Preparing bread for me is not a regular task, it has almost spiritual meaning. Bread is probably one of the first foods that our ancestors prepared and when I make bread, I feel like I travel back in time - to the roots. Many times people ask me why I make bread when I can buy it, like, it's not worth it to make it at home, you lose time, make mess in the kitchen. How can I explain the feeling that when I knead the bread dough I almost meditate and when I bake the bread and that awesome smell spreads, my senses are satisfied, my kids are happy and can't wait to get the bread from the oven. I wish every home smells like that from time to time, honestly.

So, these bread buns are one of the best I've made, so soft inside, aromatic, so tasty, perfect in every way. Adding egg to bread is new to me and it was a real hit, improves the taste, the texture and gives a better surface and color.
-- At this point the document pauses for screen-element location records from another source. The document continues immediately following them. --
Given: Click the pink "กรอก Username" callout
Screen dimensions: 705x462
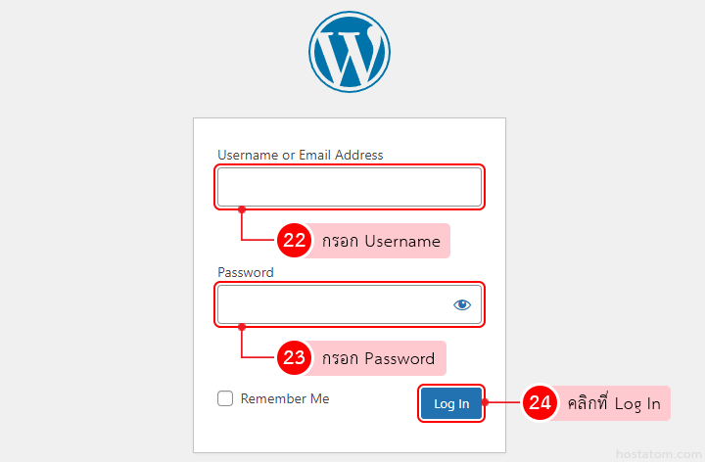Looking at the screenshot, I should [381, 241].
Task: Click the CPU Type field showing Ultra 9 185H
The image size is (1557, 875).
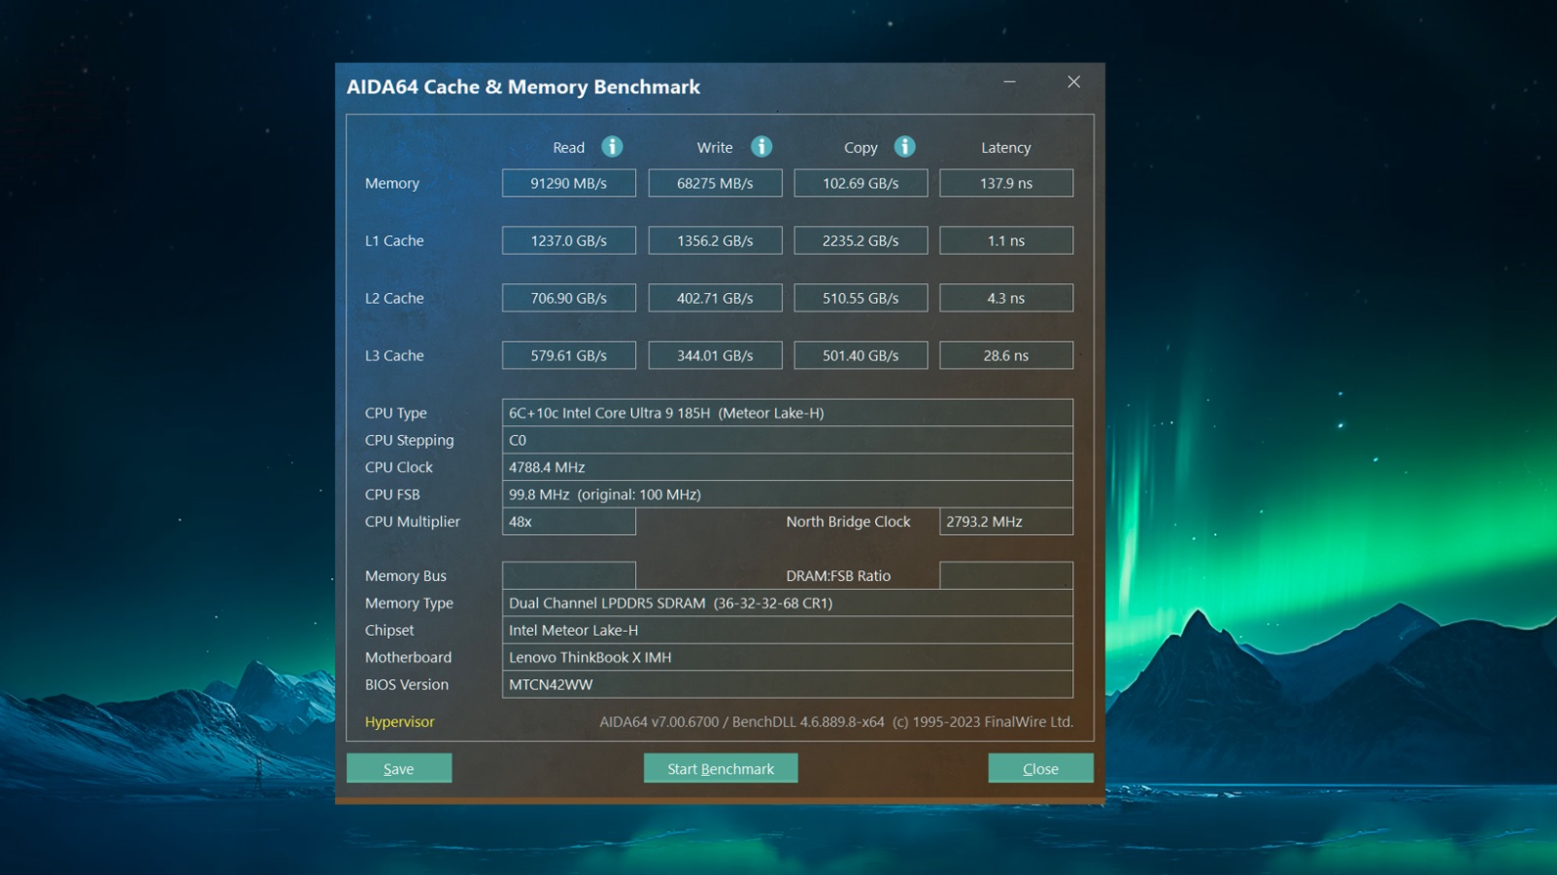Action: point(787,413)
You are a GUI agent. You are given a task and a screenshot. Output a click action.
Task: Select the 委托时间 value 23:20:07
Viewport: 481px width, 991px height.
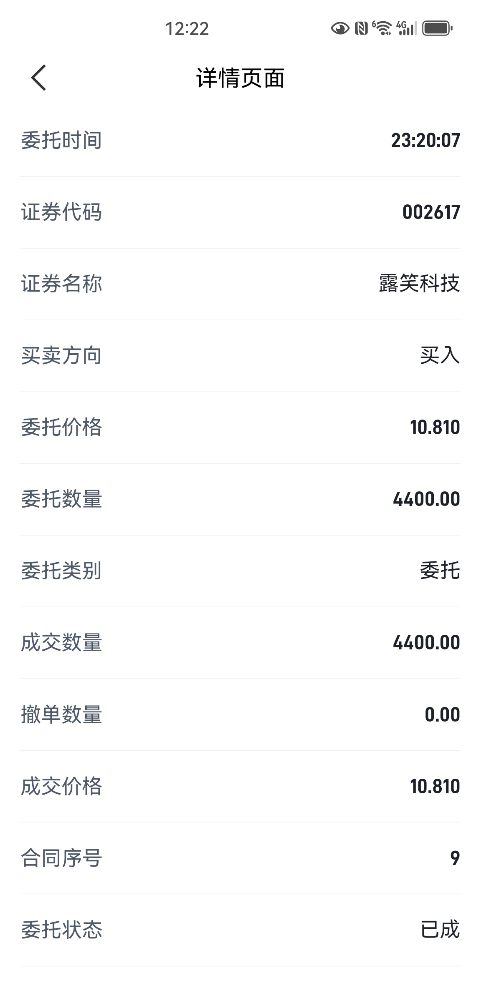click(425, 140)
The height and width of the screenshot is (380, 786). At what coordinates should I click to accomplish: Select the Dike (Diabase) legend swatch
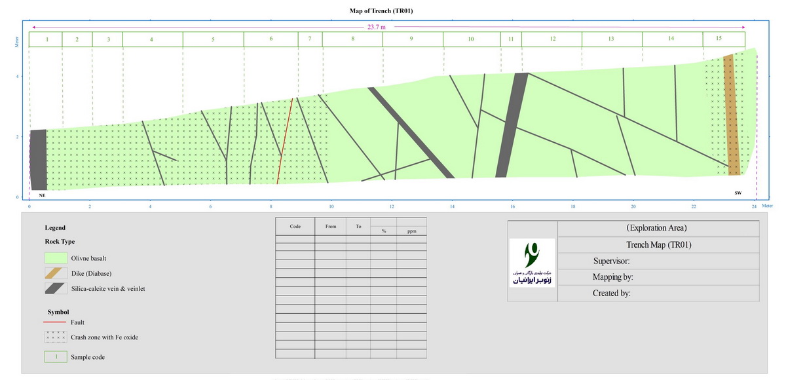[x=55, y=273]

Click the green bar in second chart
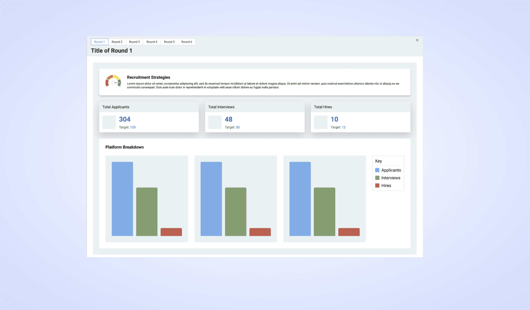coord(235,212)
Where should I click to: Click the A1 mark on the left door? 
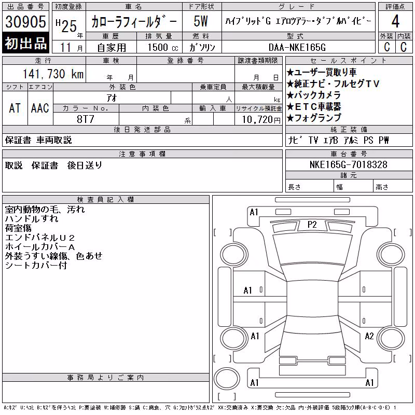click(248, 291)
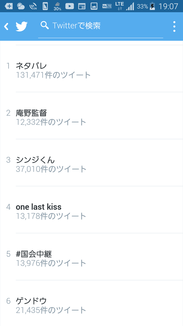
Task: Tap the back arrow icon
Action: tap(6, 26)
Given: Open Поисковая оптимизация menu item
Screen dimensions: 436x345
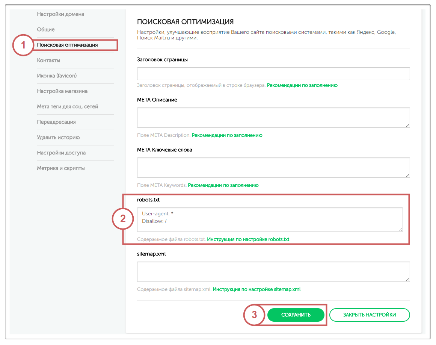Looking at the screenshot, I should pyautogui.click(x=67, y=45).
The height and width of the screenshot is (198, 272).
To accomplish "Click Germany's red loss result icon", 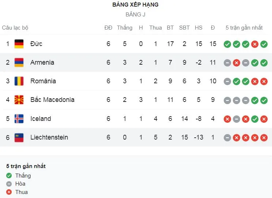I will 255,44.
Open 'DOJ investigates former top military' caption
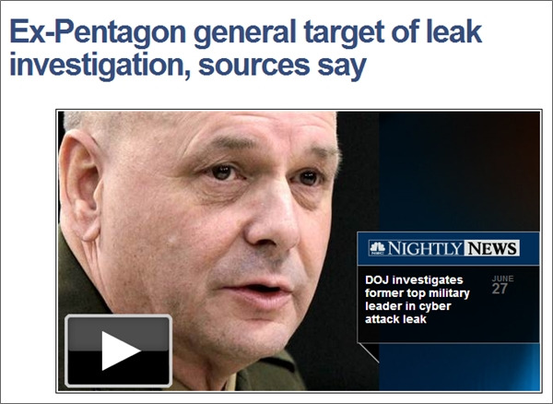Image resolution: width=553 pixels, height=404 pixels. pos(418,287)
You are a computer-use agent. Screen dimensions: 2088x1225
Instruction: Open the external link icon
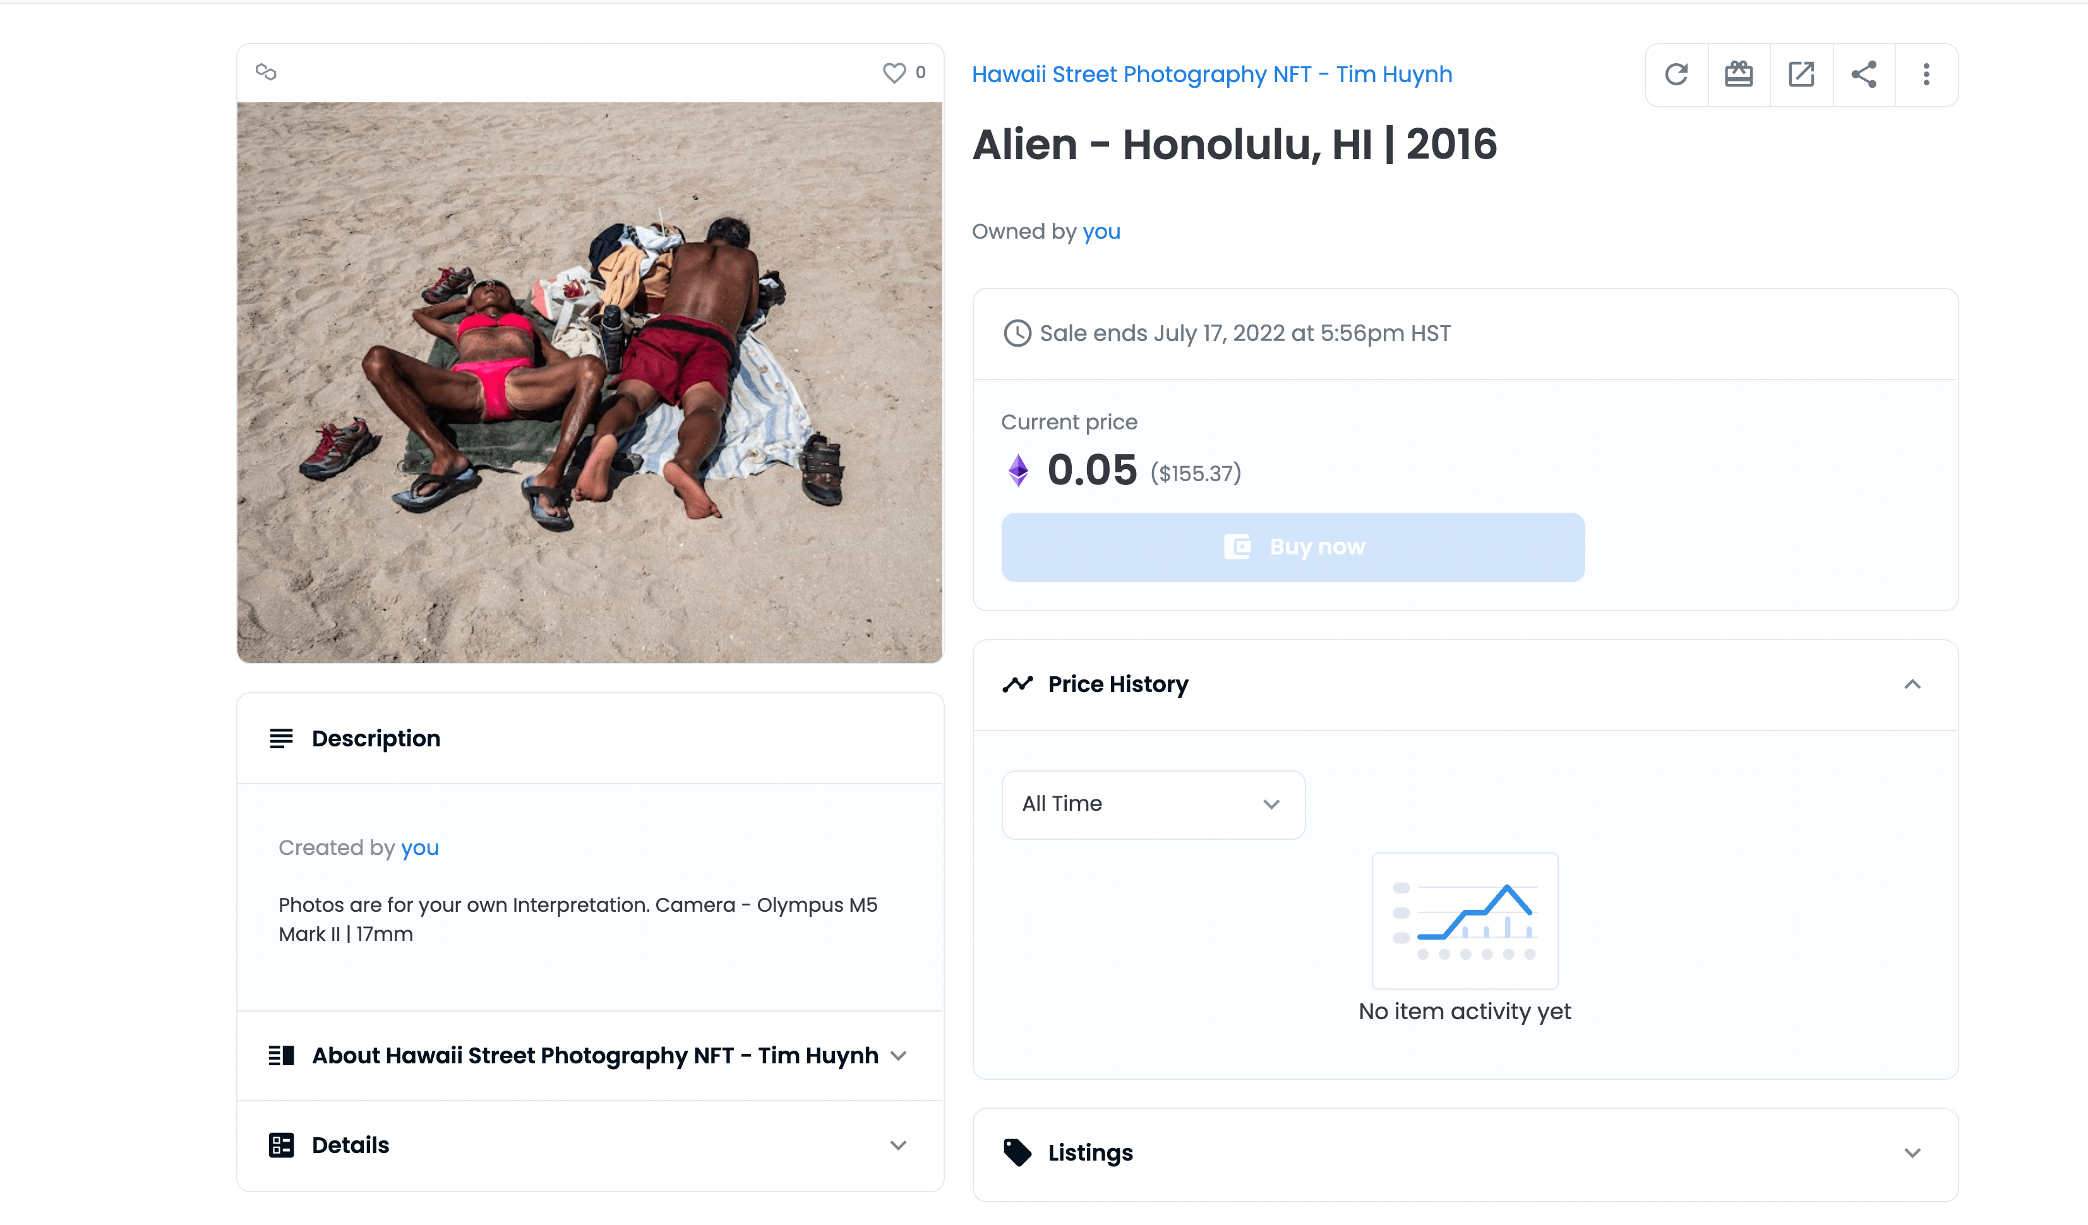click(x=1800, y=75)
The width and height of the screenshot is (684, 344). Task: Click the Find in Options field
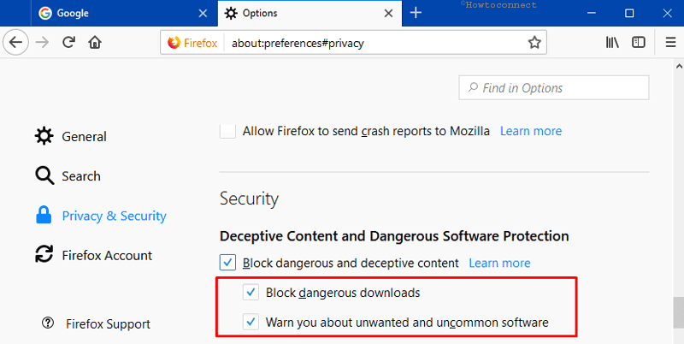[x=553, y=88]
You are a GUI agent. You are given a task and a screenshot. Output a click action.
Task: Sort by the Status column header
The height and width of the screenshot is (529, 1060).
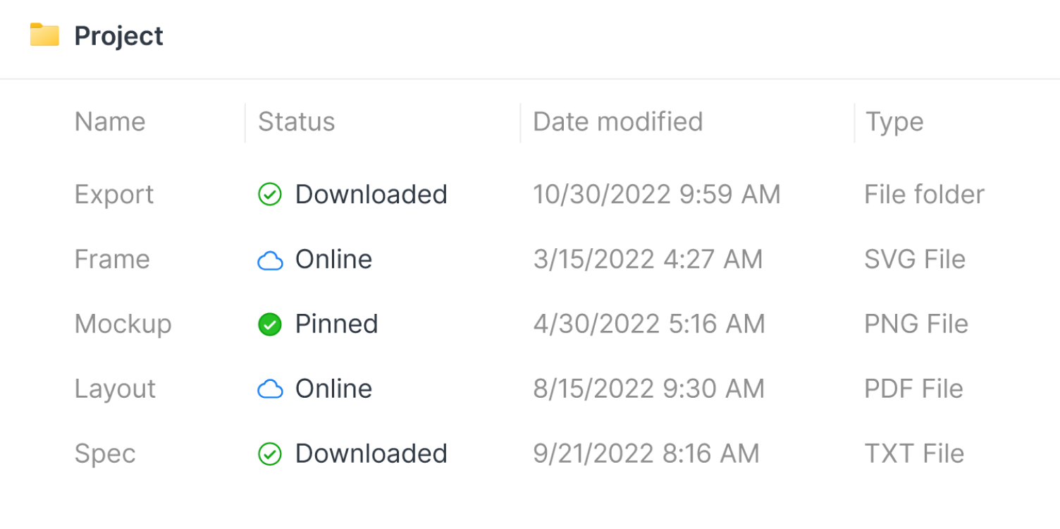click(x=296, y=122)
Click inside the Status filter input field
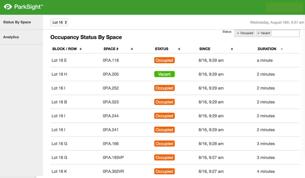The image size is (305, 178). point(285,33)
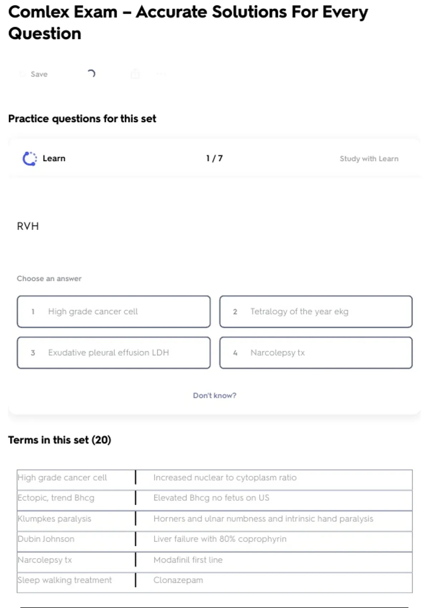
Task: Click the 'Clonazepam' definition
Action: tap(178, 580)
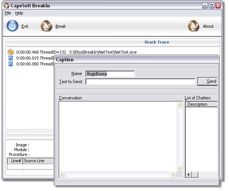
Task: Open the File menu
Action: tap(8, 13)
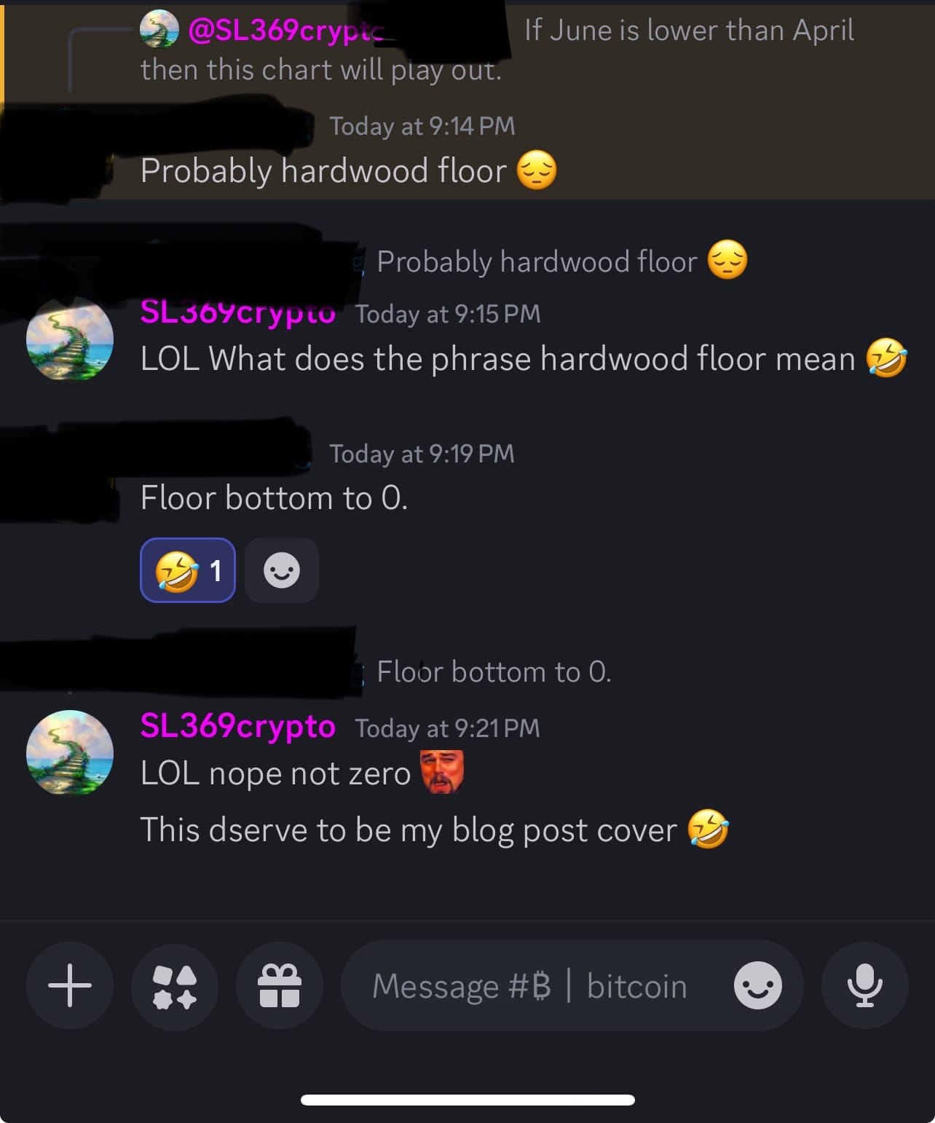
Task: Toggle the laughing emoji reaction count
Action: 188,570
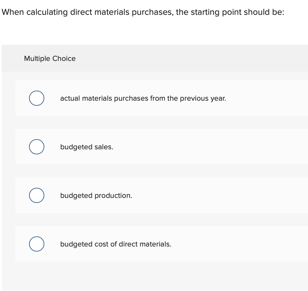This screenshot has width=308, height=291.
Task: Select the radio button for budgeted production
Action: tap(37, 195)
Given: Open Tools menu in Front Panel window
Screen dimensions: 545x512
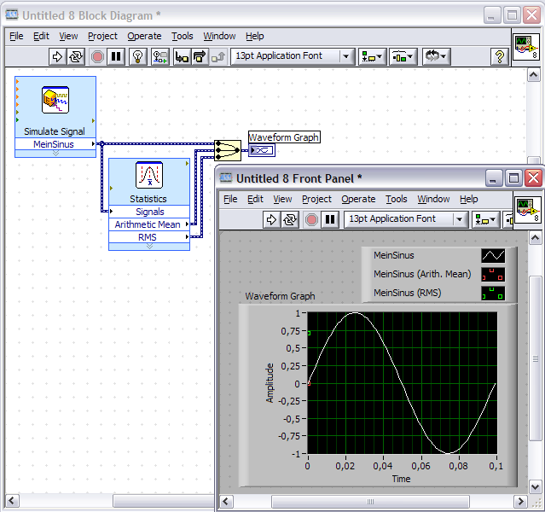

  • 1/2 cube yeast (20 g or 1 sachet dry yeast)
  • 300 ml of warm water
  • 1 teaspoon sugar
  • 1 tablespoon melted butter
  • 1 beaten egg
  • about 550 g of flour
  • 1 teaspoon salt

Preparing the buns:

  1. First knead the dough: dissolve the yeast in the water with the sugar, leave for 10 minutes. 
  2. Then add the butter, the beaten egg (leave some of the egg for coating), salt and gradually add the flour. Knead a soft non-stick dough, form a ball and let it rise for about 1 hour. 
  3. After 1 hour, knead dough shortly and leave it for another half an hour.
  4. Then divide it into 4 balls, place them on a baking tray, coat them with beaten egg and leave them to rise for 1 hour. 
  5. Then, bake them at 190 C degrees (370 F) until they turn golden. 
  6. The buns are as soft as cotton on the inside and slightly crunchy on the outside, one of the tastiest I've ever made.